Thursday, July 27, 2017

By treating women passengers differently, Vistara may've just changed flying in India

With its Woman Flyer service, Vistara has begun offering to help women flying solo with their bags, escort them to and from their ground transportation, and give them preferred window and aisle seats on their flights—no middles. The New Delhi-based airline says between 75 and 100 women use the complimentary service each day. It is believed to be the first airline to offer such a service.

Sanjiv Kapoor, Vistara’s chief strategy and commercial officer, said the airline began offering it after noticing women seeking help after their planes had landed. “Our staff is equipped to help women travelling alone with the booking of airport-authorized taxis, as well as escort them to the airport taxi stand upon their request,” Kapoor said via email. “This service is a sincere effort to ensure peace of mind of our women customers.”

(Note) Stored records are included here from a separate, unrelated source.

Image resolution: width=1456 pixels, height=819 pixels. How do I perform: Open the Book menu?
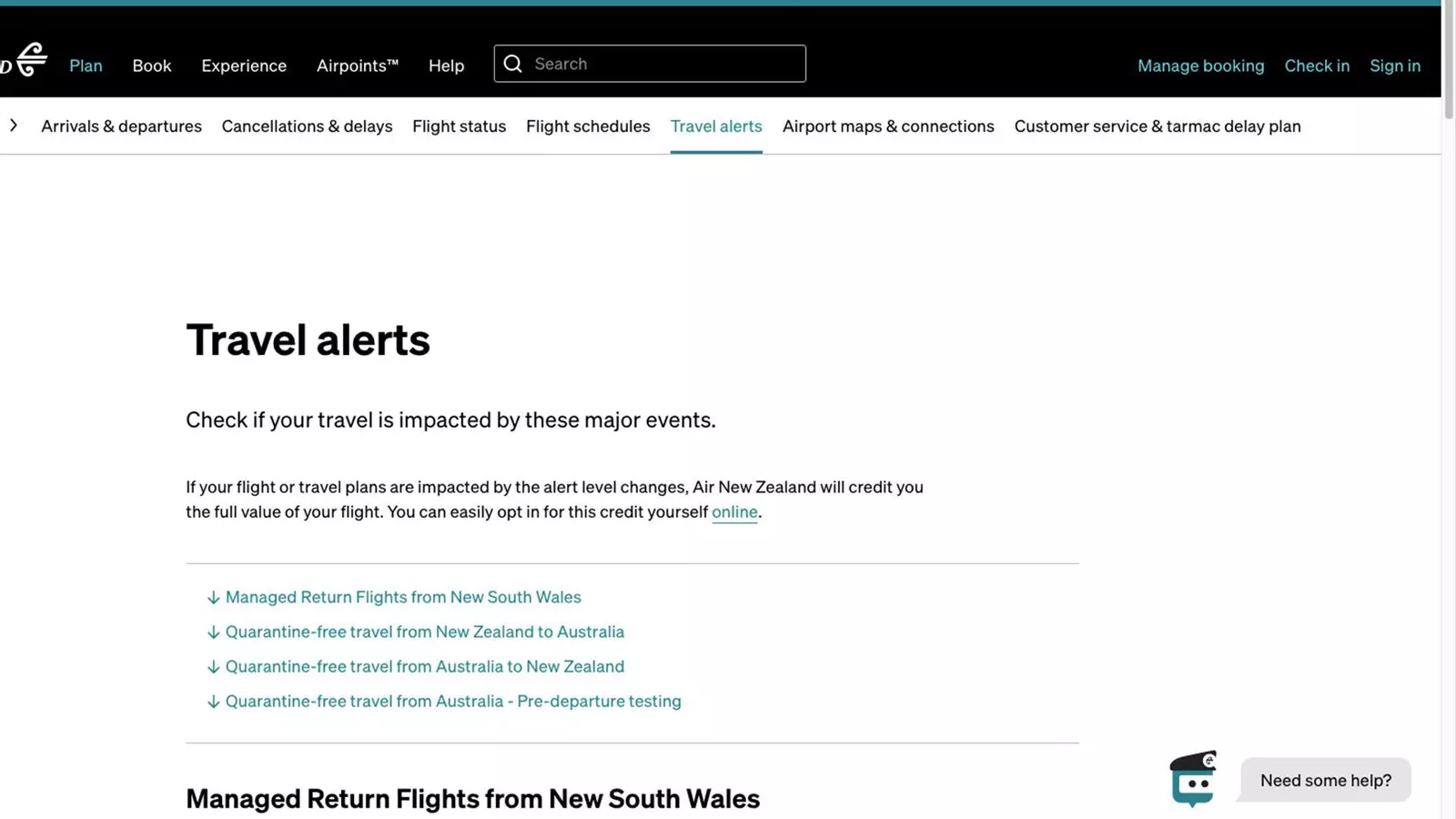[x=152, y=66]
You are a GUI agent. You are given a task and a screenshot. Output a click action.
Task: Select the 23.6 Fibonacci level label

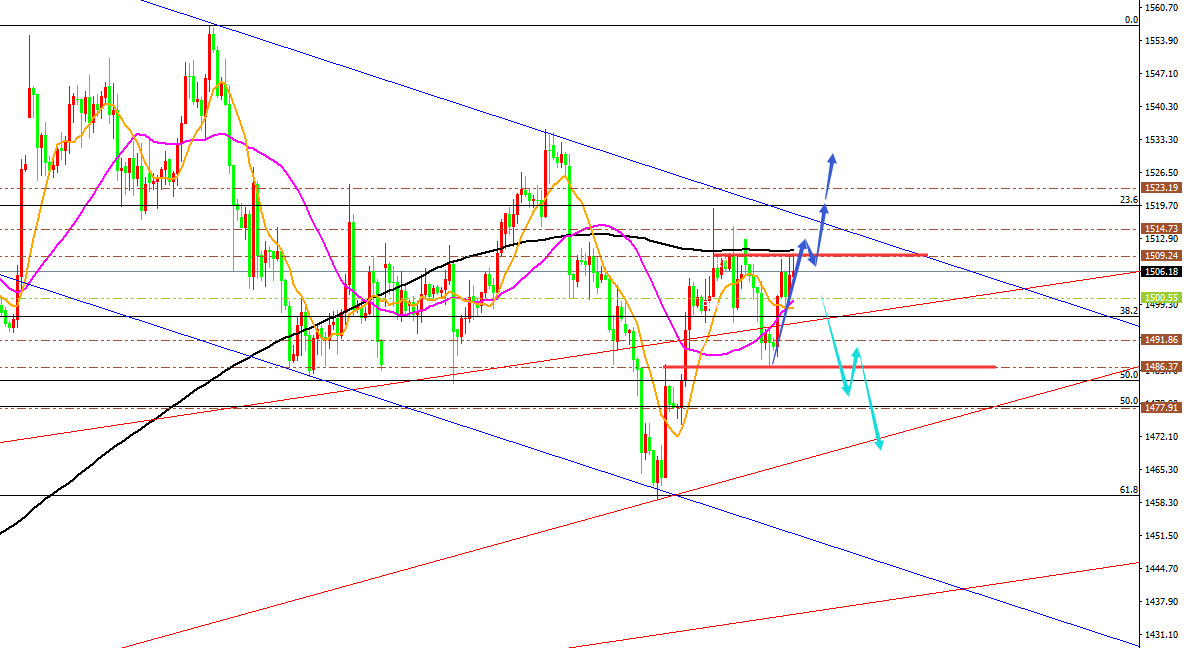tap(1129, 200)
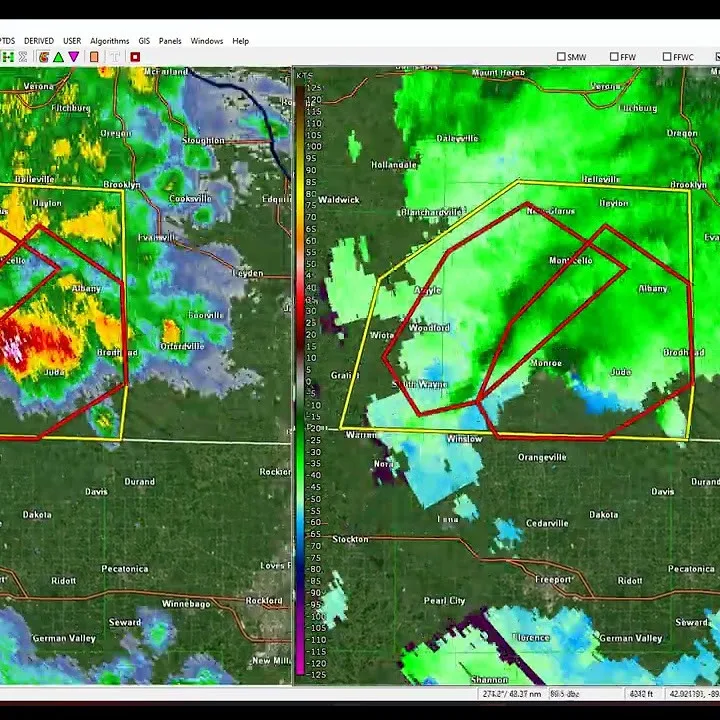Viewport: 720px width, 720px height.
Task: Click the orange rectangle toolbar icon
Action: pyautogui.click(x=95, y=57)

India is forecast to become the world’s sixth-largest business travel market by 2019, according to the Global Business Travel Association, but it’s gained an international reputation for being unsafe for women—particularly since the brutal 2012 gang rape, torture, and murder of a medical student attacked on a public bus in New Delhi.

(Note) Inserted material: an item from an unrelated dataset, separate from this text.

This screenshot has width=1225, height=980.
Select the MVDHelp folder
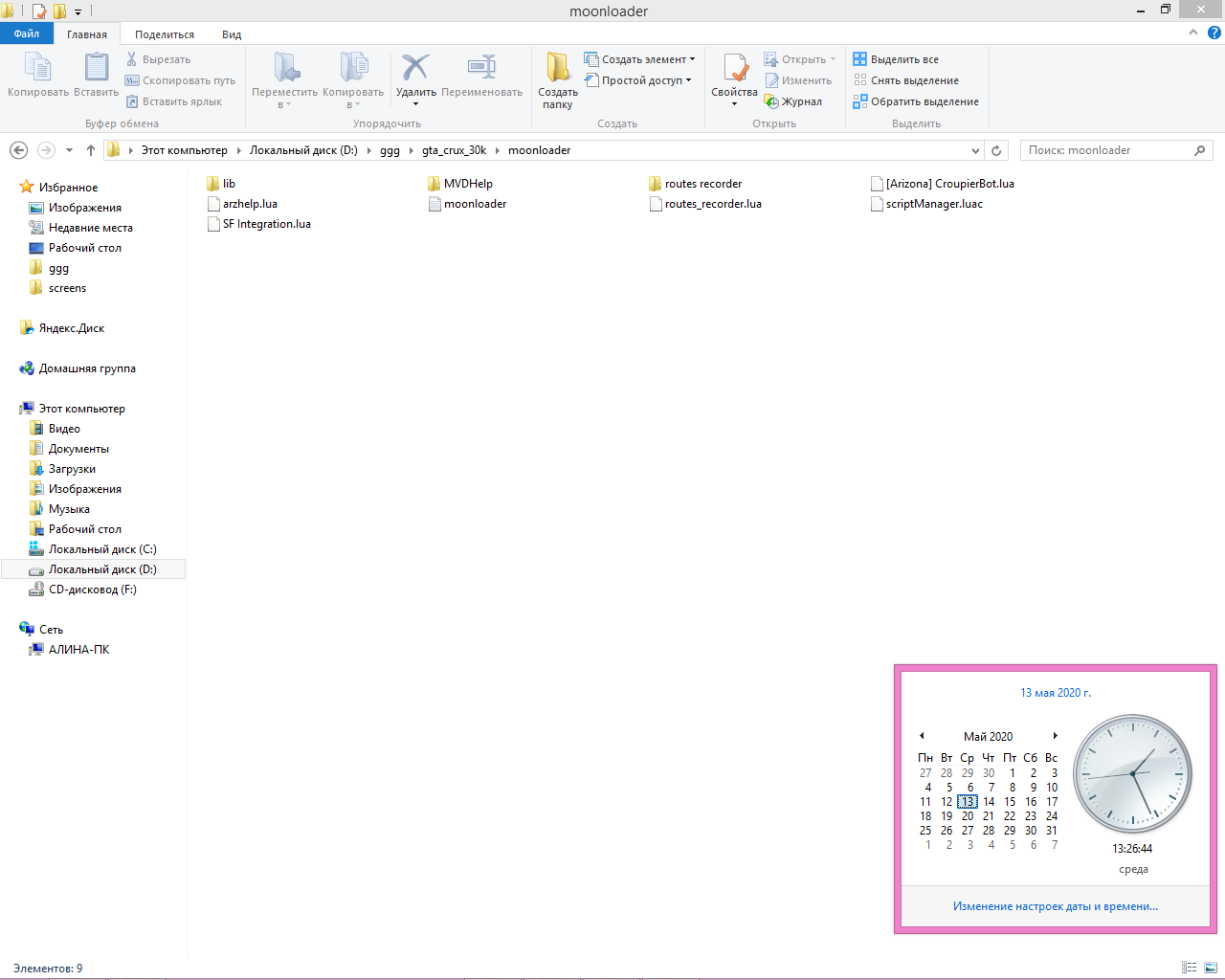[x=467, y=184]

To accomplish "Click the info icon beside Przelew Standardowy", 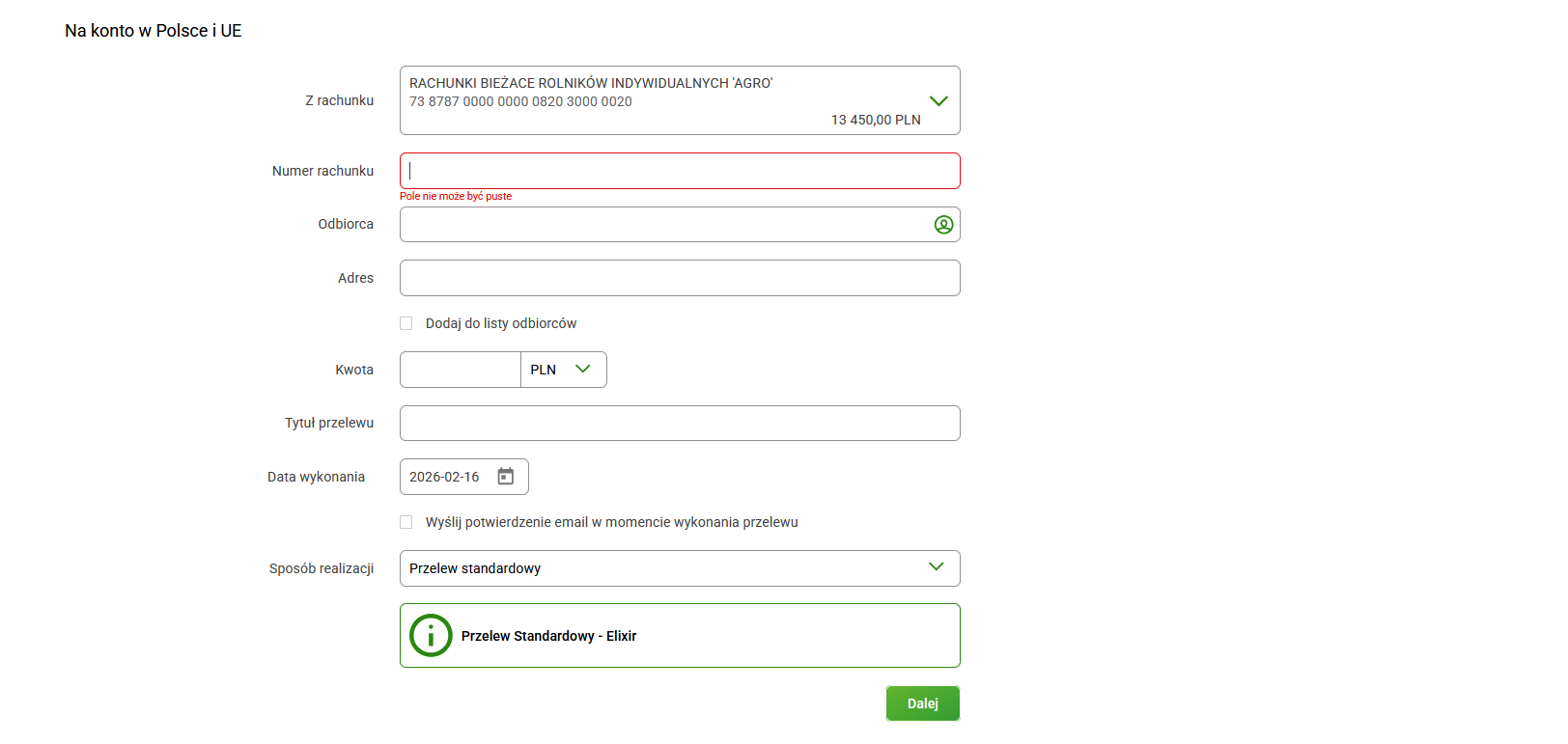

In its notices to Americans about travelling to India, the U.S. State Department is blunt on the danger of sexual assault: “U.S. citizens, particularly women, are cautioned not to travel alone in India.” Australia and the United Kingdom offer similar, slightly more circumscribed warnings for women to avoid travelling alone on Indian public transit. In sexual assault cases in India, “successful prosecutions are rare,” Australia’s Department of Foreign Affairs and Trade advises. Street harassment, controversially known as “Eve teasing,” is common.
Vistara, meanwhile, hopes to extend its new service for women to international flights once it expands outside of India. In May, Bloomberg News reported that the airline, which flies an all-Airbus A320 domestic fleet, was seeking to recruit pilots trained on Boeing Co. aircraft—a signal the carrier is considering leasing or buying Boeing jets for longer-haul routes outside the country.